### What is needed
For every line that contains the string "will", pull that line out of the material below.

____ Exercise input

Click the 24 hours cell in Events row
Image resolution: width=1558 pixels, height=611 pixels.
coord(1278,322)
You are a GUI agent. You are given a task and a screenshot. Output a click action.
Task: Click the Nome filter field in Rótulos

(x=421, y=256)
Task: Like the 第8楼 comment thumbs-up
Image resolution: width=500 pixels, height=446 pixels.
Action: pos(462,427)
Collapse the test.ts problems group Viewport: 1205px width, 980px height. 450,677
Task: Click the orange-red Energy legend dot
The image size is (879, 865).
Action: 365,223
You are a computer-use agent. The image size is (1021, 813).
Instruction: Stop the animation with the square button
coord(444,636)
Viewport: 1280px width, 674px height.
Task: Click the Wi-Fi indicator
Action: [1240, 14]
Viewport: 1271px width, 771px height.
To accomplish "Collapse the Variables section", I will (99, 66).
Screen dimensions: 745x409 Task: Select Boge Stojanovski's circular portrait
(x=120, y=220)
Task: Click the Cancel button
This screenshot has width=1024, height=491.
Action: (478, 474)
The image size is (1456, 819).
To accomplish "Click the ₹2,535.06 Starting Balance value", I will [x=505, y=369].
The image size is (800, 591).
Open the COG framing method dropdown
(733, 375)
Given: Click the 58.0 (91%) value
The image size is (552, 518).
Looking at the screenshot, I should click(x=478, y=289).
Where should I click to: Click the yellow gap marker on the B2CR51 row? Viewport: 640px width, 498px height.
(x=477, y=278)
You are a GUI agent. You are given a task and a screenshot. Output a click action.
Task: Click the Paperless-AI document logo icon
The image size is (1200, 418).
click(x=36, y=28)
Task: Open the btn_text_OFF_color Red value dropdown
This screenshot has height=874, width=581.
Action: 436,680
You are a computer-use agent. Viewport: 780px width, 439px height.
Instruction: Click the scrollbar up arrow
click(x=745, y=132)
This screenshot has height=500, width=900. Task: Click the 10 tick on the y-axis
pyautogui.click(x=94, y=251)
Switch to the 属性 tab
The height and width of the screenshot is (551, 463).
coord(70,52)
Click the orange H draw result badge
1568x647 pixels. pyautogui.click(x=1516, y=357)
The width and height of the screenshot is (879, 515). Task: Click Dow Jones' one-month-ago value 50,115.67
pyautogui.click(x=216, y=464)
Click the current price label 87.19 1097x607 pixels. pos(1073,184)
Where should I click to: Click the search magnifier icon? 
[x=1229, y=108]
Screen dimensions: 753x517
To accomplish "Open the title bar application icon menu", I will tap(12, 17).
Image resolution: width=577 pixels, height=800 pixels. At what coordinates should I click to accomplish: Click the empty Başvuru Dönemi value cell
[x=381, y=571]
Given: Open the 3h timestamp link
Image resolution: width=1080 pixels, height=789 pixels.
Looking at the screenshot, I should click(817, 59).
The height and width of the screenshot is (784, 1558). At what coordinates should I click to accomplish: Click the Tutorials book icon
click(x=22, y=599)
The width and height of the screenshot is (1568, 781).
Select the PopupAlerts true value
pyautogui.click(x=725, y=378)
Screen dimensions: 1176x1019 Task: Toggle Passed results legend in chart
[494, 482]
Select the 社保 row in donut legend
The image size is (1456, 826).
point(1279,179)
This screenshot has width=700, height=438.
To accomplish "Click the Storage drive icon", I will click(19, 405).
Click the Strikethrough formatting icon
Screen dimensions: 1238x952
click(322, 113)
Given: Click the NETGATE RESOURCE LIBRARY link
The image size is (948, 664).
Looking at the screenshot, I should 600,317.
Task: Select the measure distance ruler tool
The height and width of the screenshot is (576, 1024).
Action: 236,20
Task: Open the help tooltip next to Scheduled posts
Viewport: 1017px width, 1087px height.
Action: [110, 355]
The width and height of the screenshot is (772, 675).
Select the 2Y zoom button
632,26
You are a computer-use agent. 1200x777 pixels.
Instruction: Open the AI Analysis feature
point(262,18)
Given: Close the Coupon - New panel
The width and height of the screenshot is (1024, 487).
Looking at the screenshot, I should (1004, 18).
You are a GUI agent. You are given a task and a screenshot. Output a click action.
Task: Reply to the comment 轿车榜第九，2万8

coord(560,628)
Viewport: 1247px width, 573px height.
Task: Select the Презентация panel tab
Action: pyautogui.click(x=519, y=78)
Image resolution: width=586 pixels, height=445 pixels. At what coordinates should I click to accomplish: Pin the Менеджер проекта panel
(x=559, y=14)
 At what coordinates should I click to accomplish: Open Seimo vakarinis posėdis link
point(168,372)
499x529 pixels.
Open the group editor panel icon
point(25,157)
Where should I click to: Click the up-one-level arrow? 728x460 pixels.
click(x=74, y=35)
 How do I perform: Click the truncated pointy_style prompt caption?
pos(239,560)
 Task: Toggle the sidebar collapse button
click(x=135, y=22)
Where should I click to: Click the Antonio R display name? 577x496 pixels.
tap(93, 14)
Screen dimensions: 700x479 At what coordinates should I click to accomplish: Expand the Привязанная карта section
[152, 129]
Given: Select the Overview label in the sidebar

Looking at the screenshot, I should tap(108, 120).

________

### Answer section
To accomplish "Collapse the Variables section", I will (99, 66).
To accomplish "Click the ₹2,535.06 Starting Balance value", I will [x=505, y=369].
To accomplish "Open the title bar application icon menu", I will tap(12, 17).
To accomplish "Click the Storage drive icon", I will click(19, 405).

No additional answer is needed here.